A "Race" to stopping Affirmative Action By Joshua Raj

Affirmative Action, created during the civil rights era in 1960, know as, "an action or policy favoring those who tend to suffer from discrimination, especially in relation to employment or education" should ultimately be diminished in the presence of the college application process for students and the hiring of potential employees for a job. When selecting a prospective college student or an employee, the race the person embodies should not be taken into consideration. Furthermore, every candidate should be treated and evaluated on the same level depending on their desirable qualifications for the spot, rather than their race.

Blacks are significantly proven to have a harder time getting into a university because of their lower test scores and income, making the reason they get denied from the university be a blurred and unclear mix between their race and test scores/income. Because of the substantial gap between the average grades and income of a white and a black human, many people argue that affirmative action should be in place to help the less privileged have an equal and fair opportunity at the same life a white person is granted. I do not believe this to be the case. When one is applying to a company or school, their acceptance should nearly be granted on their noticeable, positive attributes. If someone does not have the qualifications to be admitted to the job or school, they should not be accepted. This is applicable to all humans, meaning that if someone, white or black, does not meet the requirements or standards the company or school is looking for, they simply should not be accepted or hired. Blacks should not be given an unfair advantage of pity, leading to the bending of rules. Everyone should be reviewed on the same level, as equal humans.

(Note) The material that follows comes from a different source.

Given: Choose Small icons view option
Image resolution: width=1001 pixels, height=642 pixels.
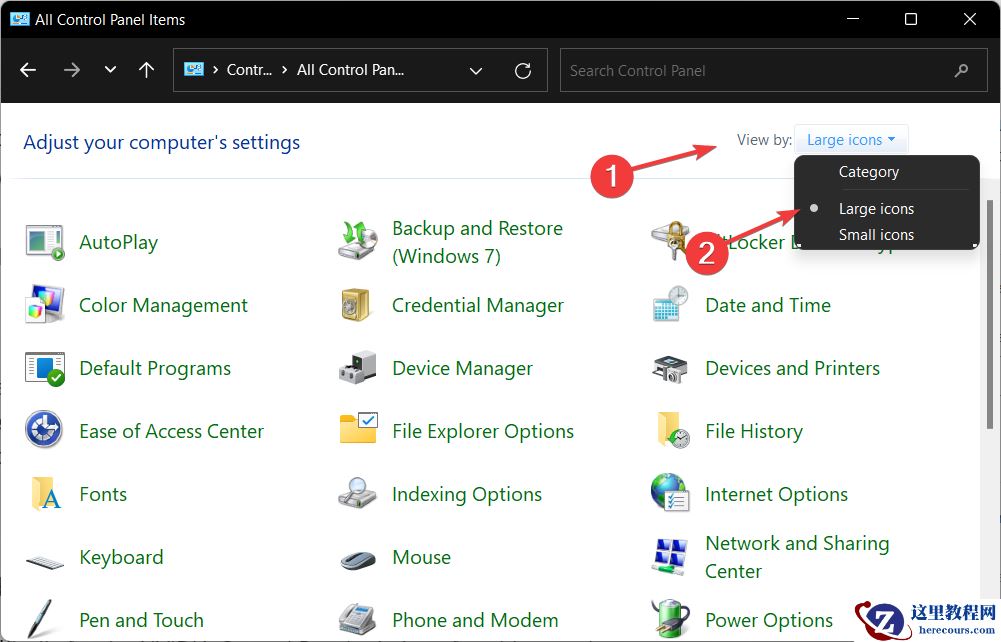Looking at the screenshot, I should (x=876, y=235).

Lastly, to drive my point home, I want to share an example of an unfair situation that happened at the University of Texas. Abigail Fisher, a white student applying to the University of Texas, was very frustrated with the results of the rejection letter she received, which ultimately lead her suing the university. She felt as if she was more than qualified for the seat at the university, and felt that Affirmative Action was the reason why she had been rejected, having the university accept under qualified black students to be racially fair to all. The law suit ended in the university's favor, but all this confusions and racial tensions would be diminished if affirmative action was eliminated.

To all college admissions ambassadors and employees looking to hire others, I would kindly like you to ask to take my argument into consideration, as everyone should be treated equally and reviewed on the same level. Whether someone's skin color is white or black, no one should have an upper hand at gaining a spot, but rather their qualifications should be the deciding factor.